Pantos have so much crossover with queer performance, it always feels odd that most mainstream productions act straight. London’s biggest queer panto Jack and the Beanstalk: What a Whopper! helps redress this imbalance, with enough dick jokes to butt you into the new year. Created by the team behind the previous pantos at the now sadly shuttered LGBTQ+ venue Above the Stag and now in its second year at the Charing Cross Theatre, this gay adult affair has a stellar dame, but the energetic cast are restrained – not in a sexy way – by a disappointingly droopy script.
Writers Jon Bradfield and Martin Hooper – who wrote the ATS pantos for over a decade – thrust us into the rolling hills of Upper Bottom in the Yorkshire Dales. Under the cock-like clouds of David Shields’s glittering set, our randy protagonist Jack (Keanu Adolphis Johnson) is attempting to make it as a farmer in his wellies and tiny thigh-busting denim shorts. In swoops closeted Reverend Tim (Joe Grundy) for a quick fumble in the graveyard (‘Forgive me father’, they sing between the headstones, ‘for I have rimmed’). As light sexual shenanigans ensue and a cute cow (who sweetly gets her own bio in the programme) is swapped for a handful of magic beans, textbook evil villain Lady Fleshcreep (a swaggering Jordan Stamatiadis) stomps around town, trying to ruin Jack’s fortunes and steal everyone’s land.

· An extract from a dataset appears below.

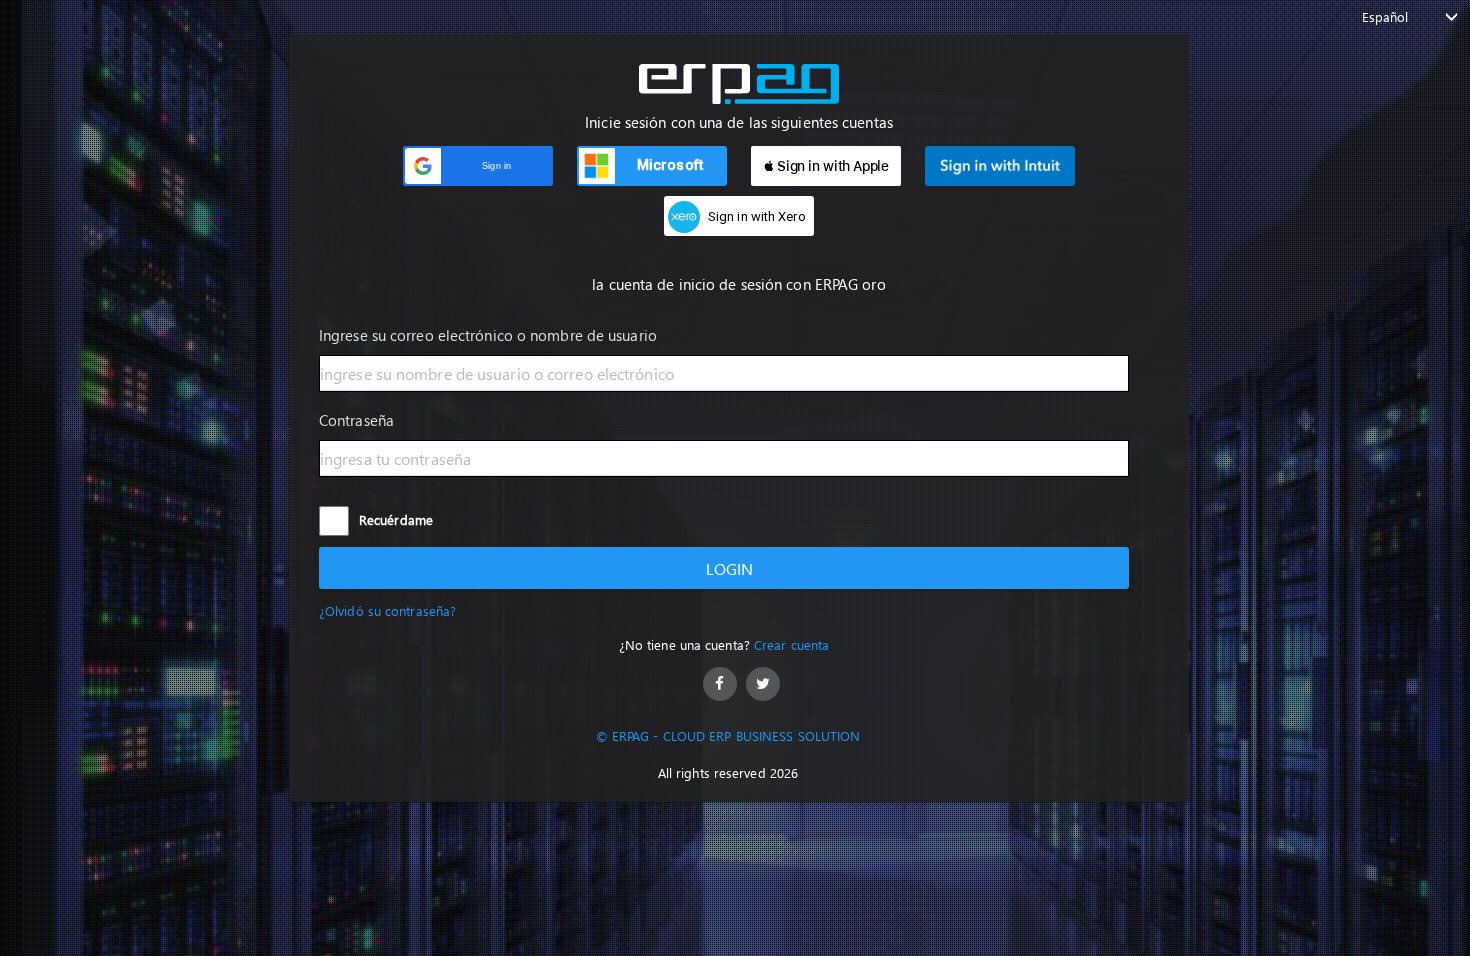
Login (730, 568)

All pantos work to a formula, but the best carve out their own identity. Beyond finding a hundred words for arsehole, this production sorely lacks originality, with limited physical comedy, muddled calls and responses, and too many jokes relying on low hanging phallic fruit. Everyone loves a crude cock gag, but after a while the humour longs for extra embellishment.
Most of these flaws can be forgiven for the sparkling Dame Dolly Trott (Matthew Baldwin), Jack’s mum and Above the Stag regular. The surprisingly traditional show is held together by her quick, sardonic wit, her creative costumes (designed by Robert Draper and Sandy Lloyd) and preening smugness at making her quick-ish changes. Daft local fairy Dale (Chris Lane) is excellent too, popping up as bit parts across town, but he would shine with more to do than lurk fabulously.
This a decent option if you’re after a panto where the audience isn’t invited to laugh at the idea of a man in a dress and where fairytale endings don’t have to be so straight-laced. But with strong production values, a vibrant cast and an audience up for a good time, it could be so much more.